By contrast, computer makers are moving rather slowly to adopt the other changes being made by Microsoft--particularly the support for high-definition television and multiple TV tuners. Microsoft only just this week gave computer makers the code they need to support high-definition, so models with that feature are not likely to be a big part of this year's holiday offerings. Also, as noted previously, Media Center supports only the kind of high-definition television that broadcast channels deliver to an antenna, not those channels offered by cable or satellite companies.
As for TV tuners, nearly all of the first Media Center 2005 PCs will ship with one tuner--the same as all past Media Centers. That's despite the fact that Microsoft has made a big deal of the fact it now supports up to three tuners. Microsoft has also offered computer makers the option of having no TV tuner at all, pitching Media Center to consumers merely as a better consumer experience when it comes to handling digital music and photos, but that has few early takers as well.
Of the big five consumer PC makers that announced systems on Tuesday, only Hewlett-Packard is offering PCs with more than one tuner, and even they are doing so only in the priciest version of their Digital Entertainment Center living room console.
Dell is initially supporting only a single tuner on two consumer lines, however, the direct seller plans shortly to offer Media Center across its consumer line, with buyers having the option for one or two TV tuners, or no tuner at all. By removing a TV tuner, Dell expects to offer a PC for $649, less than half of what many past Media Center PCs have cost. HP plans to test the waters with a tuner-less Media Center in retail outlets in the first half of next year, Anderson said.
Laemmel said he is not surprised that more consumers aren't immediately taking to the dual-tuner option. Although touted as a living room device, many Media Center PCs have ended up in the den. As a result, there isn't the kind of fighting for the remote control that drives the need to watch one program and record another. Such has been the case in his own home, he said. Only his 9-year-old daughter also uses the Media Center, and Laemmel said that so far he has retained control of the remote.

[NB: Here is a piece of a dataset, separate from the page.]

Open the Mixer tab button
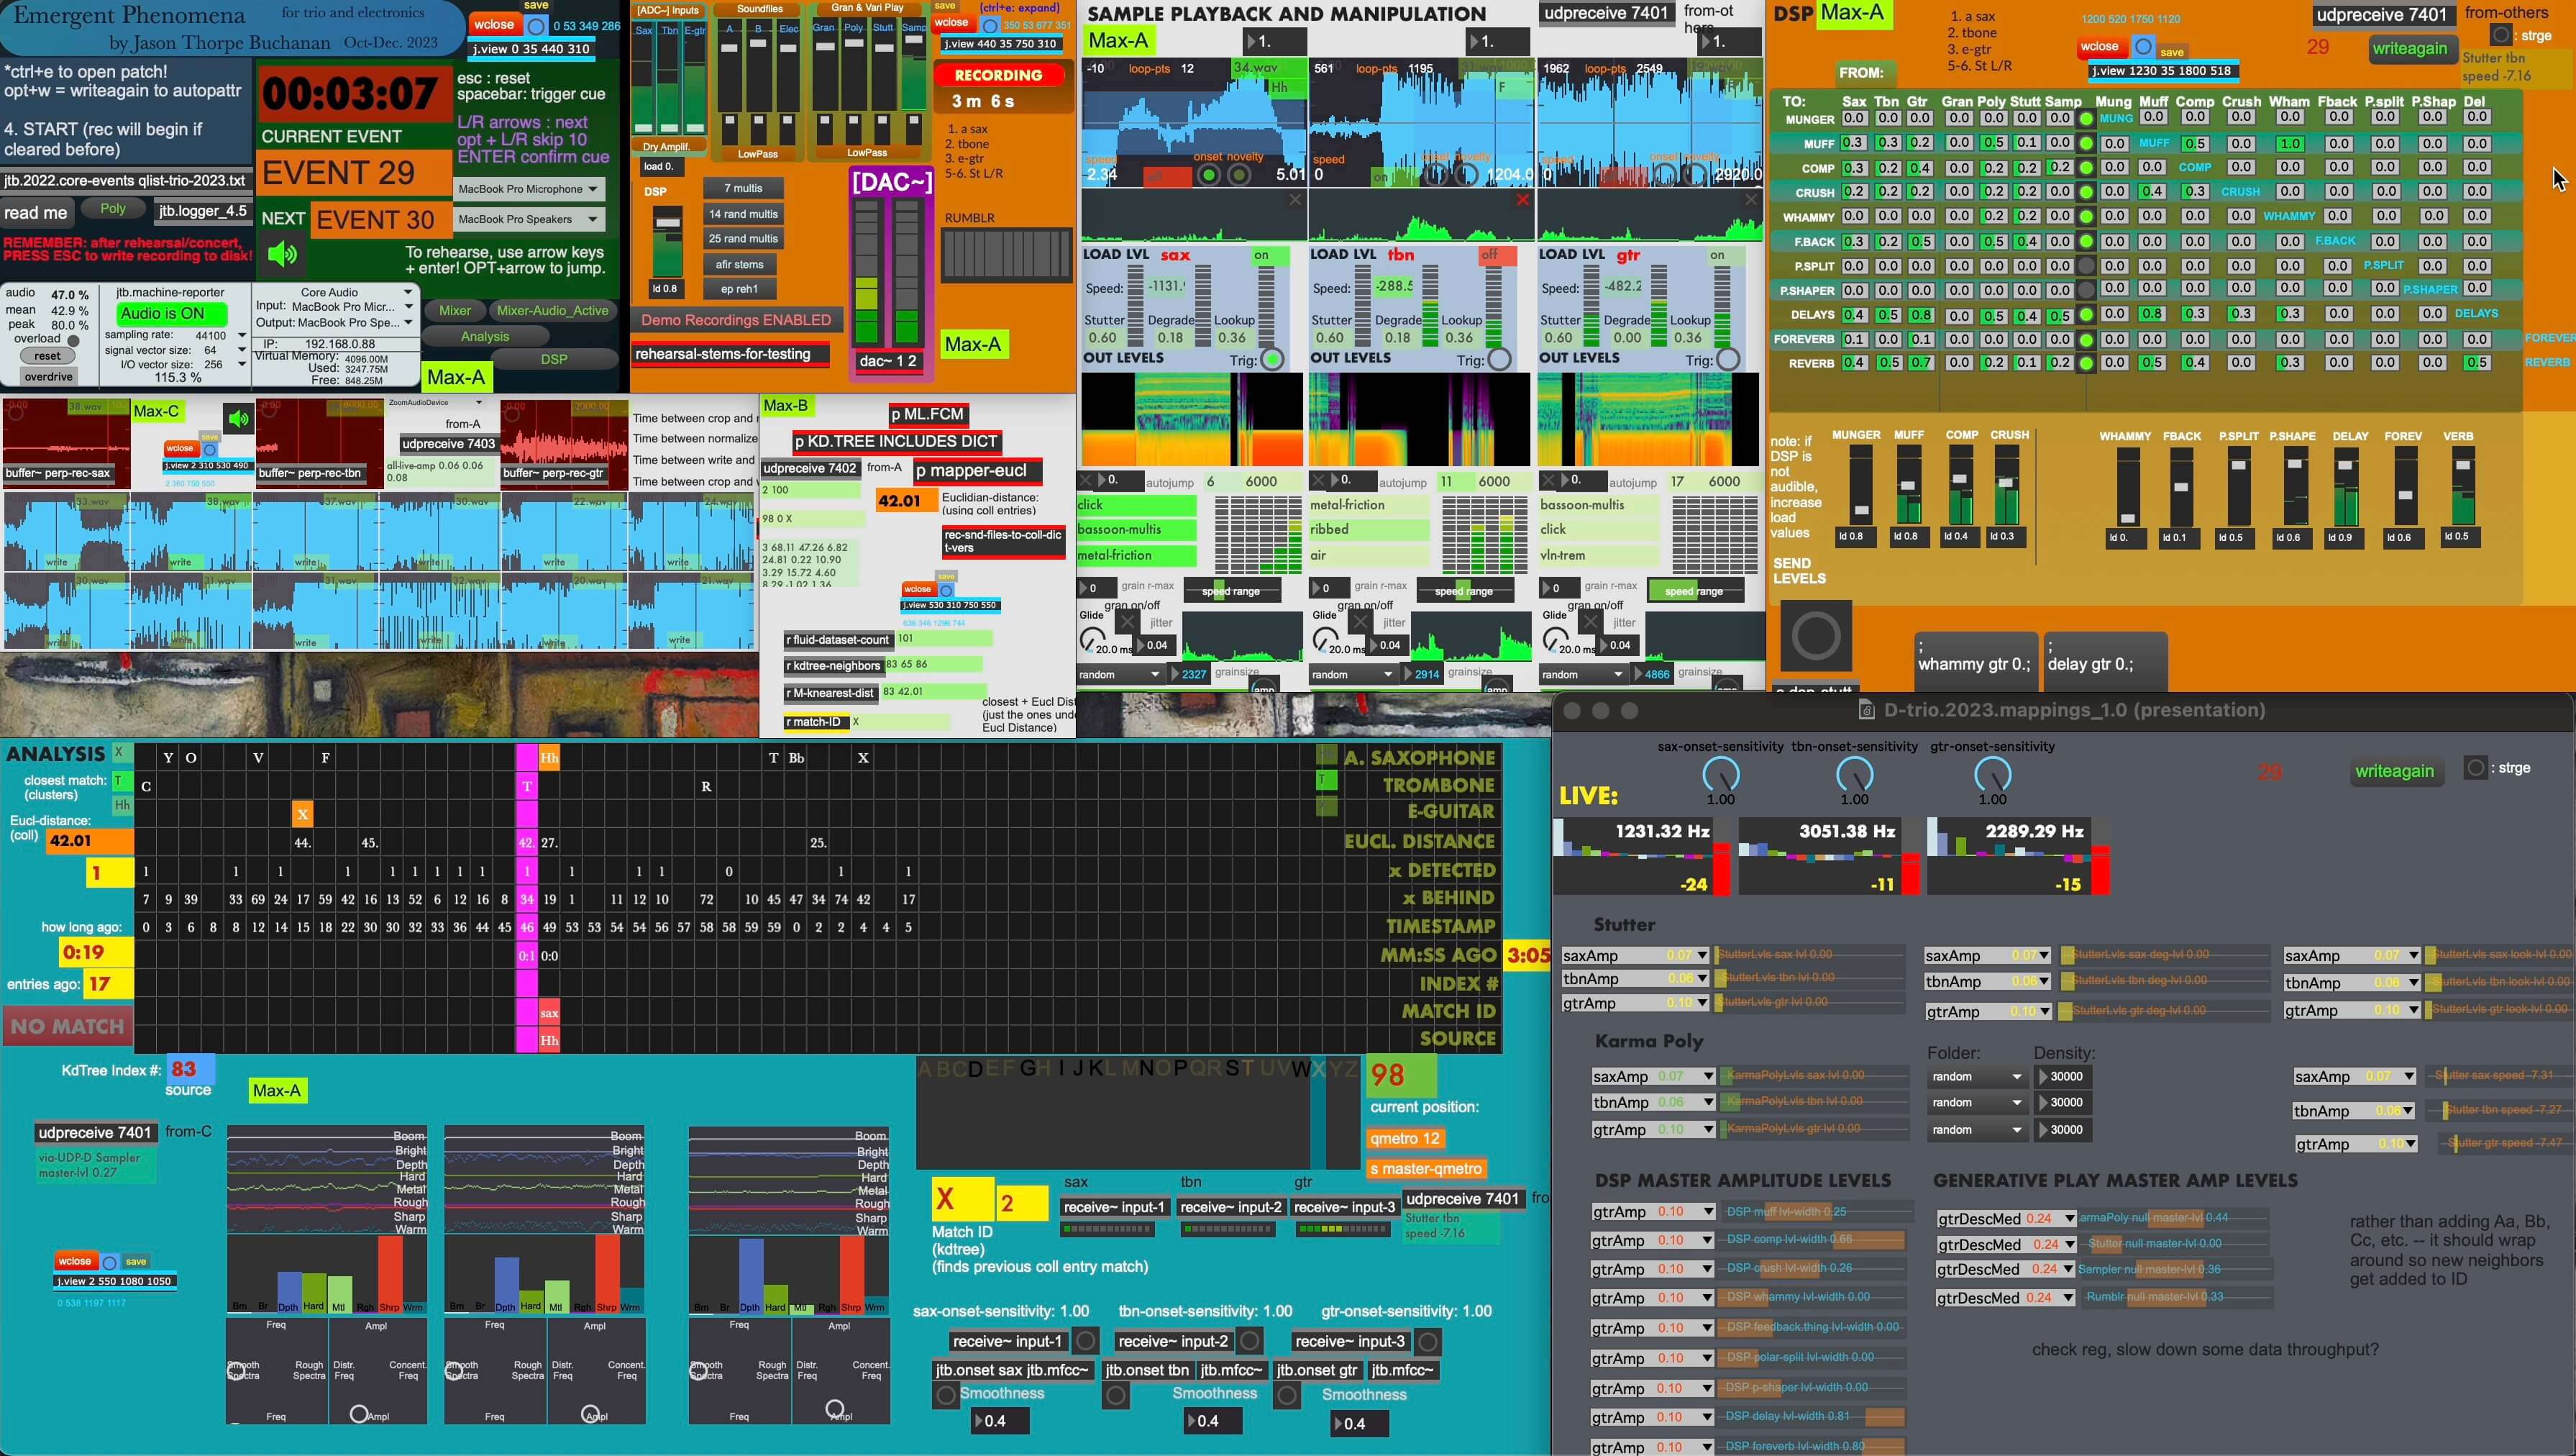454,310
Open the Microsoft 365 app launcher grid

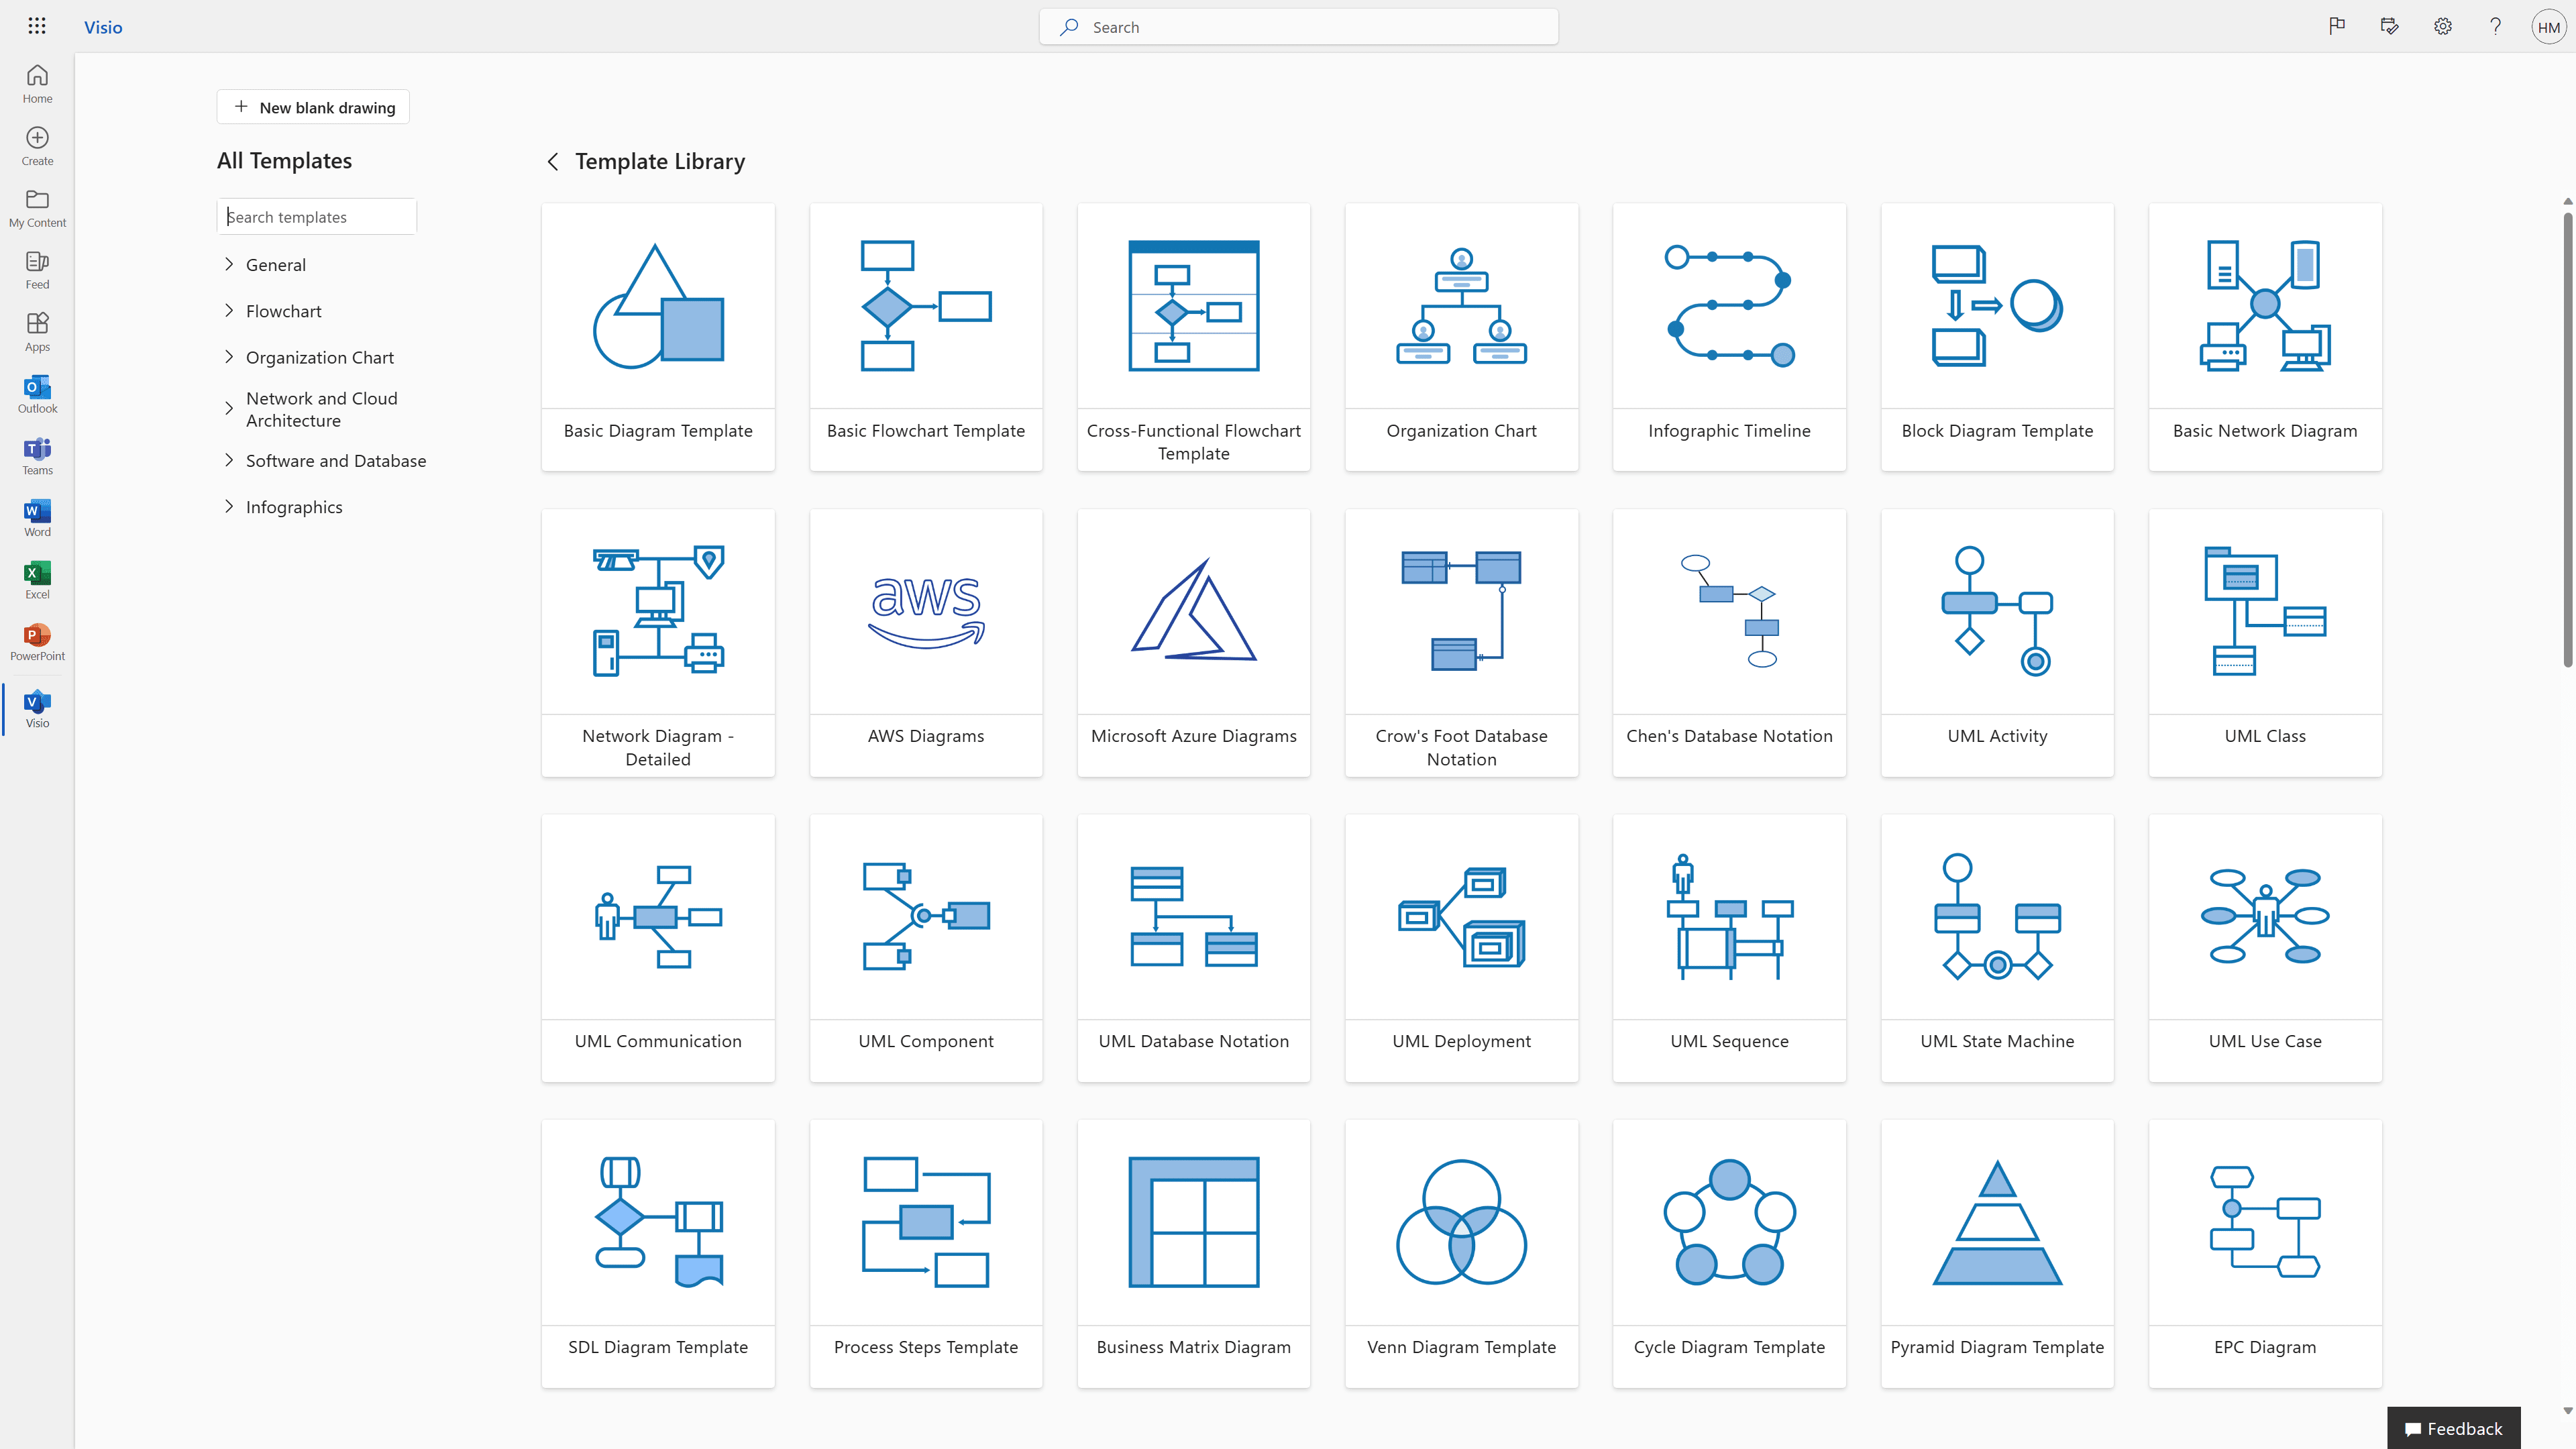37,26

But things in his house and others may change as more people with Media Centers start buying a new class of set-top box called Media Center Extenders. The devices, which cost about $299, allow consumers to view content in one room that is gathered on a Media Center PC in another room. As a result, people in different rooms will, understandably, want to watch different channels, demand that is likely to translate into more sales of Media Center PCs with multiple tuners.
Laemmel points out that while HP is the only big-name company to support multiple tuners, smaller manufacturers like Alienware and Niveus Media are also adding the feature. Other smaller makers could follow suit in an effort to carve out a niche of the entertainment PC market.
"It's not inconsequential," he said.
Along with to the price change for Media Center, Microsoft has made some changes under the hood. In its past incarnations, Media Center contained all of the features of Windows XP Professional, along with its separate features for viewing TV and pictures via remote control.
Now that it costs less than XP Pro, Microsoft has altered Media Center's features slightly to ensure that businesses don't switch to Media Center just to save money.
The features that are no longer supported are things that would be largely invisible to even the most demanding home users. Media Center can no longer connect to a specific corporate domain server, nor is the technology supported to automatically manage a business user's login credentials.
Of course, dropping those features enabled the computer makers to pay significantly less for the OS, savings they can pass along to consumers. But even with that, and the new features, it is still hard to say how quickly sales will grow.
"It's going to be an evolutionary thing," said Dell marketing manager Nick DeMarco. "It's not going to be an overnight freight train."